Contrary to the views of the WWF and other NGOs, a survey by Jo Thompson of the independent Lukuru Wildlife Research Project concluded that the Iyaelima were helping conserve the environment.
The Iyaelima recognise that some sites are magical, inhabited by water or forest spirits or by their ancestral spirits.
They do not occupy these locations or hunt in them, and in return the spirits provide protection.
They thus create natural animal sanctuaries.
Lake Nkantotsha is a spirit lake of this type.
Hunters are careful to leave areas of forest undisturbed to allow animal populations to regenerate.
Based on aerial photography, the impact of the Iyaelima on the forest is minimal.

The Salonga National Park is home to an unusually large group of bonobos, a species of ape that shares 98% of their DNA with humans and are thus our closest non-human relatives. The Iyaelima have a harmonious relationship with the bonobos, whose population is much higher in Iyaelima territory than elsewhere in the park.
The Iyaelima recognize that bonobos are similar in many ways to humans, and see them as equally intelligent, but have no feeling of kinship with them and are insulted by the suggestion that they are relatives.

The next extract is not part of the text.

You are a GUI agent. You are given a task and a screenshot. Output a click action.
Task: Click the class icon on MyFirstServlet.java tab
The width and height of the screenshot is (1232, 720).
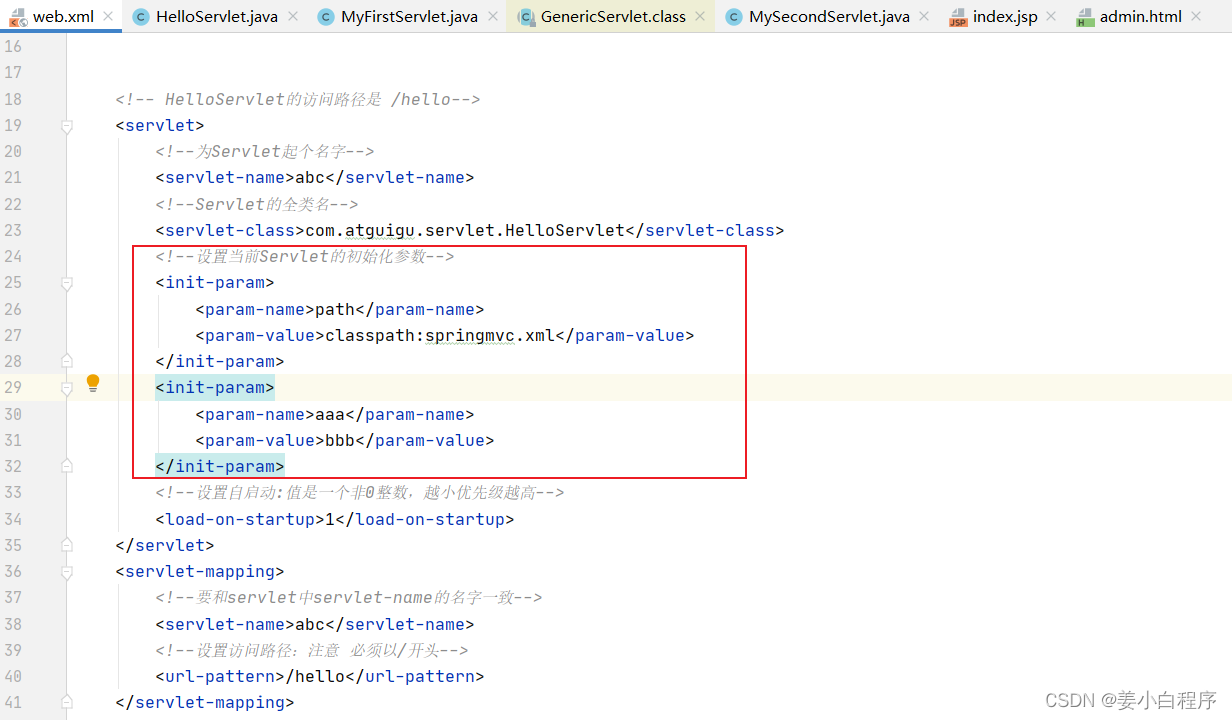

However, they avoid bonobos when they meet them in the forest, thinking the bonobos may beat them up or kill them, just as other ethnic groups might. For this reason, they do not kill bonobos for fear of stirring up conflict with them.

The ICCN is understaffed in Salonga, with just 137 guards for the entire area, many near retirement age, where at least 1,000 would be needed to enforce conservation laws effectively. The Iyaelima, with their profound local knowledge and track record of conservation may be an effective alternative to guards.